I love the preparation for Christmas. As I think about my family’s traditions, so much comes to mind that I will have to save that for another night. So full of nostalgia and comfort, our rituals are as much a part of the holiday as the date itself. I love the closeness of people, the openness and generosity, that surrounds the holiday. I love the food, the celebration and joy that surrounds the day. And I especially love Christmas carols.
Working retail has almost broken me of my love for Christmas music. For a holiday that is deeply religious in its origin, there are few songs that are strictly secular. Those few are the ones that repeat all day long in the store. They are jolly and festive, but rarely as moving as those that at least mention, if not celebrate, the origin of the holiday.
Today, for the first time this season, I heard part of Mary Did You Know? on the radio. This song, first introduced to me in Catholic elementary school, has always moved me. The lyrics are beautiful and the song is almost haunting in its questioning. Did she know that the baby she carried would be who He was? I have studied the Gospels in detail and I know the stories of the Nativity relatively well. Biblically, the angel came to her and another visited Joseph. Sure, they got the jist of what was to come, of how much this child would change their lives. So little scripture is devoted to them and the start of their family, that it’s easy to over-simplify the gravity of their situation. I wonder how much they really understood.
This song hits so deeply at the personal side of the story. I think this is probably why I find it so moving. My dad has told me that as a parent it is a completely different experience to listen to the lyrics. Did that girl have any idea what she and her little boy were in for? As she felt Him grow, as she gave birth, as she held and fed and bathed Him, did she have any idea? Could she have foreseen the crucifixion when she washed His scraped knees? Did she really understand the incarnation of God in her baby? Can anyone wrap their mind around that in a finite way? Or was she just a new mother, glad that the child was alive and had ten fingers and toes?
I spent Thanksgiving with my aunt and uncle and my two young cousins. One of my cousins just turned five and the other one. They are such tiny people, already forming personalities. They have opinions and ideas and tell stories. Despite these things, they are so unformed. There is so much more about them that will develop and grow and define them. It’s exciting to think that they are just starting to become actual people, to be more than cute little talking dolls. I don’t see them as often as I would like, so when I do, they are so different! They change and grow so quickly, and I’m excited to watch them grow up. The older they get, the more excited I am to know them and witness their lives unfolding.

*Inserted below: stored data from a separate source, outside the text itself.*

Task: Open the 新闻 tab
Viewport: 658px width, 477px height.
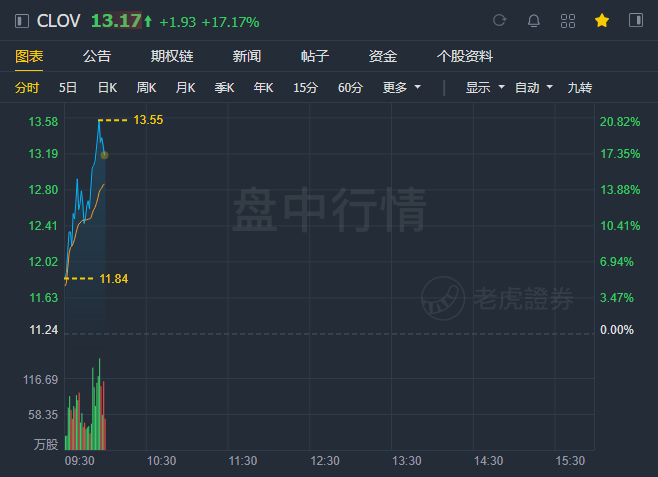Action: coord(247,56)
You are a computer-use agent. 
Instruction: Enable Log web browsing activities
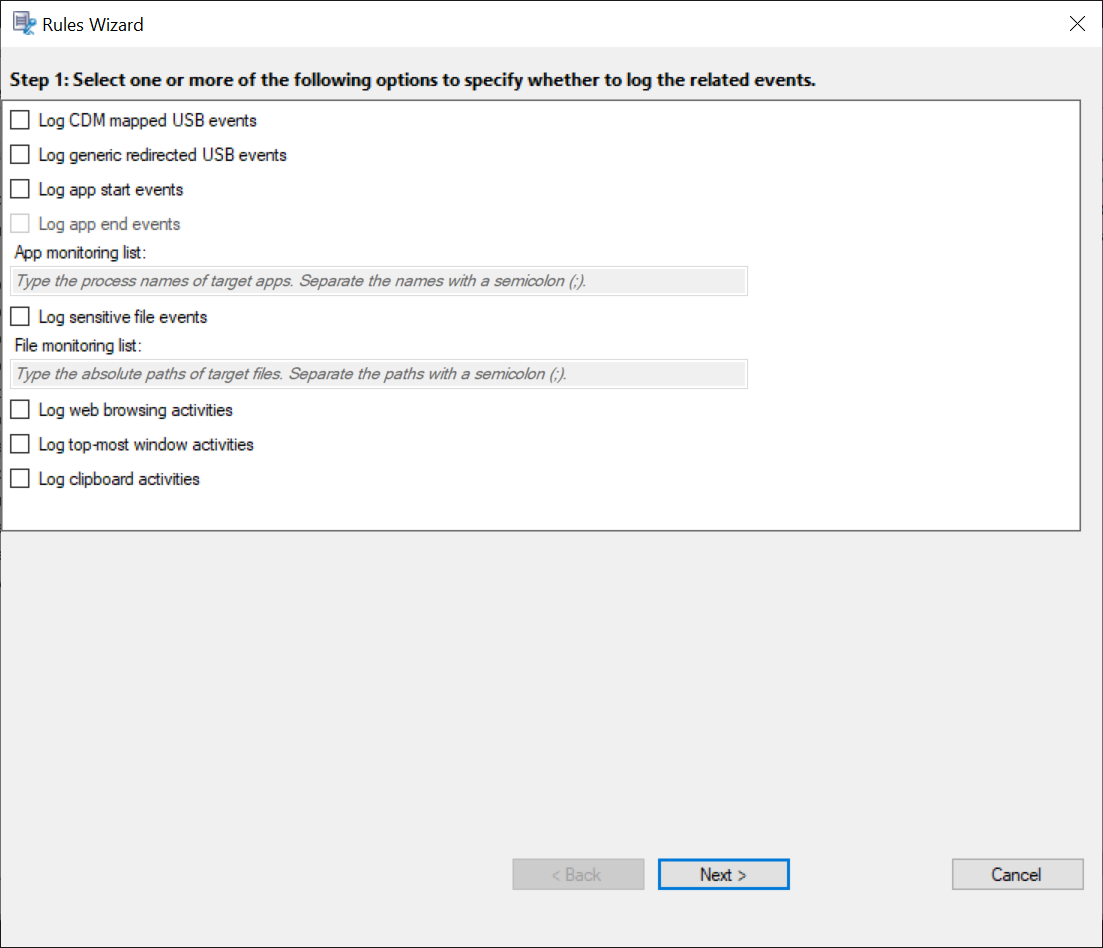point(20,410)
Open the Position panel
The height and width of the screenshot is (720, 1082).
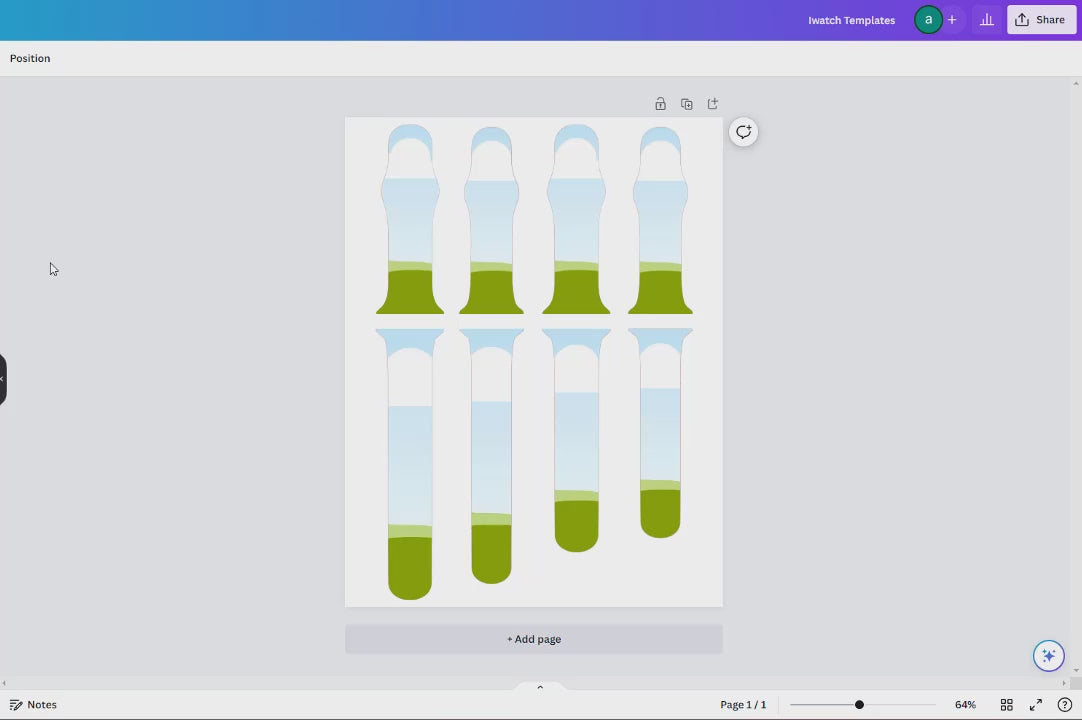point(30,58)
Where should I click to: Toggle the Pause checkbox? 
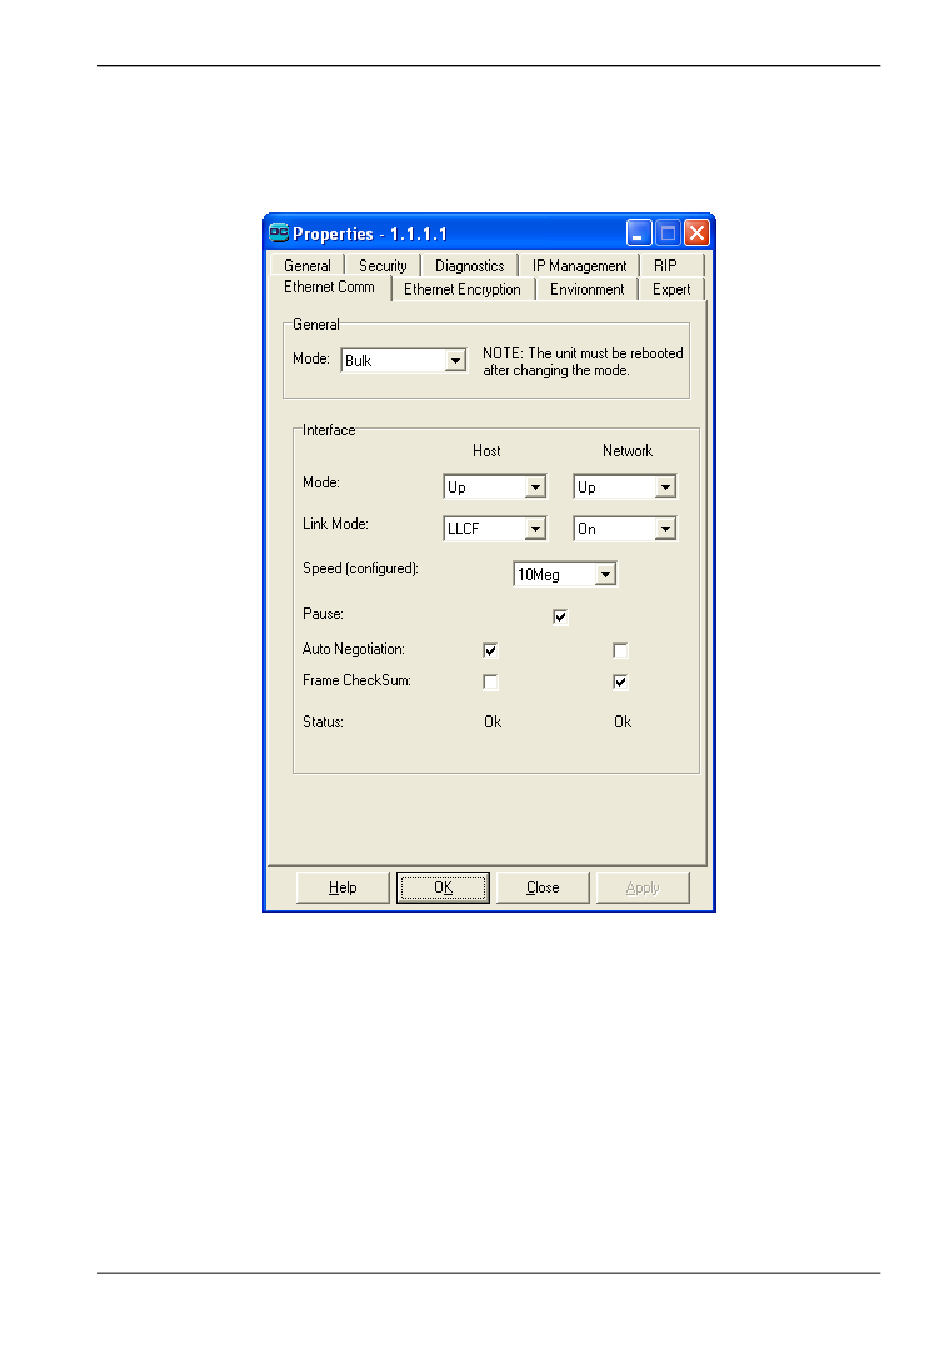[561, 617]
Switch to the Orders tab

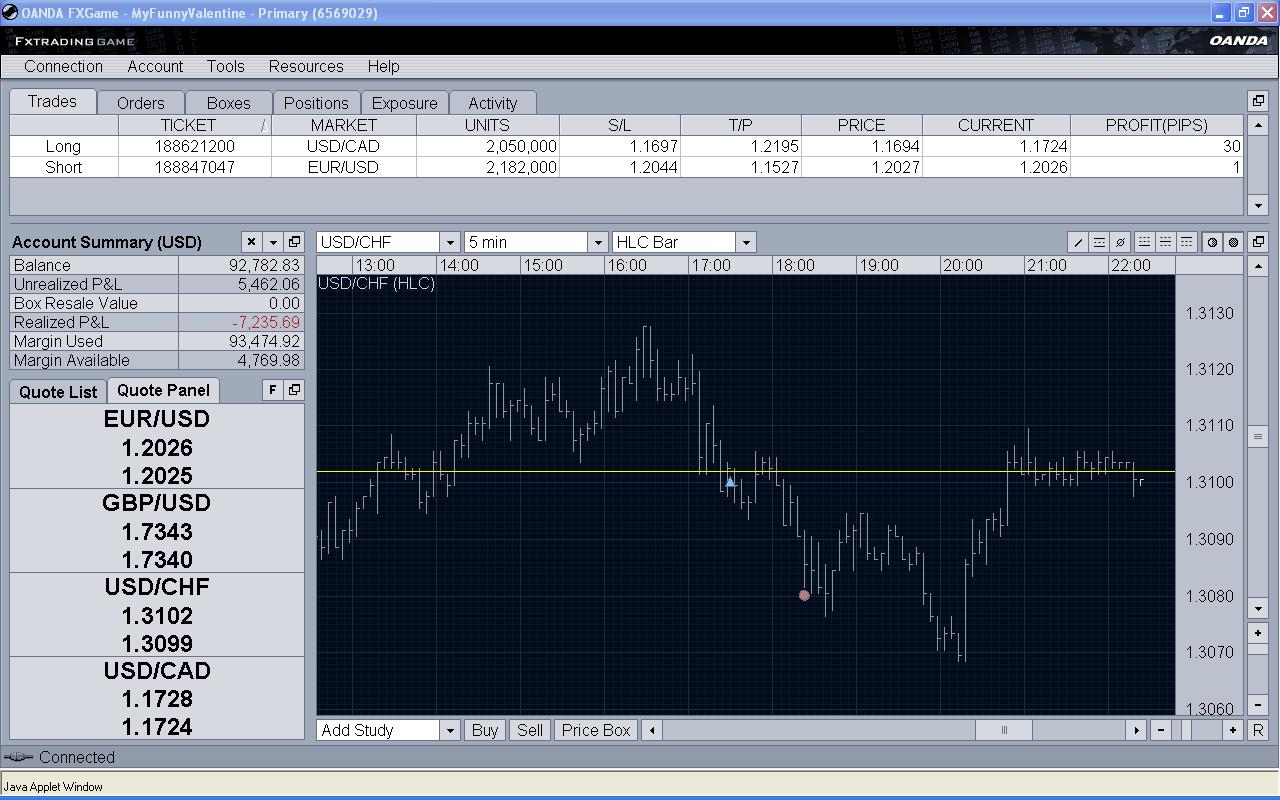(140, 103)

I wonder if Mary and Joseph felt the same way. Did they revere their son and see Him as God, or did they get excited when He started to become someone. Did they know He was destined for things that the word “great” doesn’t even begin to describe, or was is just fun to hear Him tell stories and be excited over bugs and leaves and every little that caught His eye? I know that Christianity, and particularly Catholicism, place Mary in high esteem and like to think of her as holy and special. I do not think that she was unimportant or ordinary. I do think she was human. I think it makes the story so much better to think of her that way. She was a young, first-time mother who knew her baby was different, knew that she was different, but couldn’t possibly know the big picture. She was a mom. It had to have been hard and tiring and exciting and scary and joyful and frustrating and everything in between. It had to have been fun to watch His hesitant first steps and hear Him talk about His friends and watch Him be a big brother. The biggest part of the miracle of Christmas, the part that is so important, was the humanity. God became human. It’s a much better story when His parents are too.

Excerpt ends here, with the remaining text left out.